* [EXERCISE PASSAGE]:
--------------------------------

Have you noticed time streaming, screaming past? Like water through your fingers? Like sand through the hourglass?
Yes, these are the days of our lives.
And once again, I have been reminded how sacred and fragile life is.
A late Sunday night when a child announces a friend is dead.
An email with someone telling me the cancer is back.
A call from a dear friend saying the chemo isn’t working.
You know (oh, you know) I could go on.
But this morning, for just a moment, I want to share what my writing life has done for me.
When I mailed that first novel off so many years ago, I had no idea how my world would open up. At the time I had three babies and was so very shy I couldn’t talk to people. (Really.) I’d worked on the novel called Me and Kelly for several years until I’d realized how it needed to end. When it was very nearly ready to be published, I was on bed rest with my 4th pregnancy and I got a phone call from a guy named Rick Walton. He’d heard about me from a writer named Louise Plummer. Did I want to talk about books and writing?
Yes! I did.
Every day, Rick called me. We spoke for a couple of hours. By the time I went to the critique group run at his home, Rick was my friend. And at that group I got to know several other people who changed my life. Made my life amazing. I wrote books with some of them. Ran the first really successful writing conference in the Provo, UT area with two of them. Became fast friends with nearly all of them.
The other day, after the telephone call from my dear friend, I realized just how far-reaching my writing life has been. I’ve met teachers in other states who’ve become my friends. Other writers from all over the country who have changed who I am. I’ve gone to school in a place hot as hell, watched my writing career completely stop for seven years, lost loved ones, a marriage, hope. I’ve made more and more and more friends, had my heart broken more times than I can count, agonized over family situations, known editors who I’ve known–without a doubt–wanted me to succeed. Who helped me make my books better and better. I’ve gotten letters from adults about my books. From children. Spoken to translators who have lost children. Learned to love people I thought I would never have anything in common with. I’ve run conferences, been to conferences, accepted awards, been passed over for awards, and all along what has mattered most are the people behind it all.

--------------------------------

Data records
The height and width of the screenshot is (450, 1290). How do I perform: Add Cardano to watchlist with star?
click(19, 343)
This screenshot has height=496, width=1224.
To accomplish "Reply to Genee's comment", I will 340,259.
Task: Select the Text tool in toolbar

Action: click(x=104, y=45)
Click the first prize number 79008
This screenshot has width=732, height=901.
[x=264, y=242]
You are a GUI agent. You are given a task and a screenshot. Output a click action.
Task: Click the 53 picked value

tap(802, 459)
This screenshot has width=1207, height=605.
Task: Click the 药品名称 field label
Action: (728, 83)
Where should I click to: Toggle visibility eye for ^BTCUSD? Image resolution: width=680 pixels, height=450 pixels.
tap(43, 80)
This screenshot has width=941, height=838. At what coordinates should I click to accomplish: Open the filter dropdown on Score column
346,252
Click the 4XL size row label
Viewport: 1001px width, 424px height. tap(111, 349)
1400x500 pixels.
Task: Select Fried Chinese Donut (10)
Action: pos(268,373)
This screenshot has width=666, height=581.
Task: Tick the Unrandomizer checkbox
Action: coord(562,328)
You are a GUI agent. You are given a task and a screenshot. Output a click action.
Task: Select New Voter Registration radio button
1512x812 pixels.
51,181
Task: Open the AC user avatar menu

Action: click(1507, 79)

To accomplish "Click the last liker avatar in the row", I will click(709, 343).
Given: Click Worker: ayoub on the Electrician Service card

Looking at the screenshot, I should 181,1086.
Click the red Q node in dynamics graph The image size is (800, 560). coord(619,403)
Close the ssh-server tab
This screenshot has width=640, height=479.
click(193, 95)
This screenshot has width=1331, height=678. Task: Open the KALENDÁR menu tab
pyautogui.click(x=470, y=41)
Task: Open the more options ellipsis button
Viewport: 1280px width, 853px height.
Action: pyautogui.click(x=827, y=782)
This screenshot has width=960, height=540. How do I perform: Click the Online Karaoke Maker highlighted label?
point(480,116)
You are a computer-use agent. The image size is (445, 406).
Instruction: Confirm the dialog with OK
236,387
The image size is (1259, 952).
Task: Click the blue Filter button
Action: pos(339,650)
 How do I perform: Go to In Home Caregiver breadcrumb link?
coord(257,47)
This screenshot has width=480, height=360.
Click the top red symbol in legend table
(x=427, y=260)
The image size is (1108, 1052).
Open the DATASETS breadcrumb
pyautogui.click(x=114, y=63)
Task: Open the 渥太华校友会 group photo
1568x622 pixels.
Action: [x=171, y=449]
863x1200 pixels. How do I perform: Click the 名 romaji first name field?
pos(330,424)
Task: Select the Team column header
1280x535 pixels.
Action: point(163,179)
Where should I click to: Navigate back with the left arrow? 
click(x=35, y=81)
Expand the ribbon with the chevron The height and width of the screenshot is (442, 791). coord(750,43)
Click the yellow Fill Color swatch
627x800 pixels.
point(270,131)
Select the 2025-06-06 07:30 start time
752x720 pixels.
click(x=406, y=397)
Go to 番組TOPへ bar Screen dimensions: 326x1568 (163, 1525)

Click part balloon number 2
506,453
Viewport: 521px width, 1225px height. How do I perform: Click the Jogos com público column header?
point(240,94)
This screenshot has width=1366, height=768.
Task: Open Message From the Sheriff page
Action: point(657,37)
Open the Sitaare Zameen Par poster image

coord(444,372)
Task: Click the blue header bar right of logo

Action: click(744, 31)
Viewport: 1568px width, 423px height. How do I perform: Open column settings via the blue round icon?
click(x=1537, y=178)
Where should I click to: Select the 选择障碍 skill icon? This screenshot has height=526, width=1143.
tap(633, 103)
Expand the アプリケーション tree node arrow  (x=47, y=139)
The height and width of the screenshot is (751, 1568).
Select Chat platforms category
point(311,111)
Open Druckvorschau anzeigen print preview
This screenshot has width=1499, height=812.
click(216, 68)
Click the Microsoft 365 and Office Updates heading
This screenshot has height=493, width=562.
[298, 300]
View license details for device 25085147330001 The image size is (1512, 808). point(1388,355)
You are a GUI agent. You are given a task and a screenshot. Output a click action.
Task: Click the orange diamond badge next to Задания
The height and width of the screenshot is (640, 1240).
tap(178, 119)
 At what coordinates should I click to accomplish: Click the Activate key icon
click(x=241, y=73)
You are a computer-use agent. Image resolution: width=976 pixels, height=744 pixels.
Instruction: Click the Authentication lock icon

--------------------------------

* [WHAT TO WORK ON]:
a. According to the passage about the writing life, why was Rick already the narrator's friend by the time the narrator went to the critique group at his home? Answer in one to three sentences.
b. From the passage about the writing life, set down the section starting with "And once again, I" and going on through "could go on.".

* [SOLUTIONS TO THE TASKS]:
a. Rick had called the narrator every day, and they spoke for a couple of hours each time. Those calls made him a friend before the narrator ever attended the group.

b.
And once again, I have been reminded how sacred and fragile life is.
A late Sunday night when a child announces a friend is dead.
An email with someone telling me the cancer is back.
A call from a dear friend saying the chemo isn’t working.
You know (oh, you know) I could go on.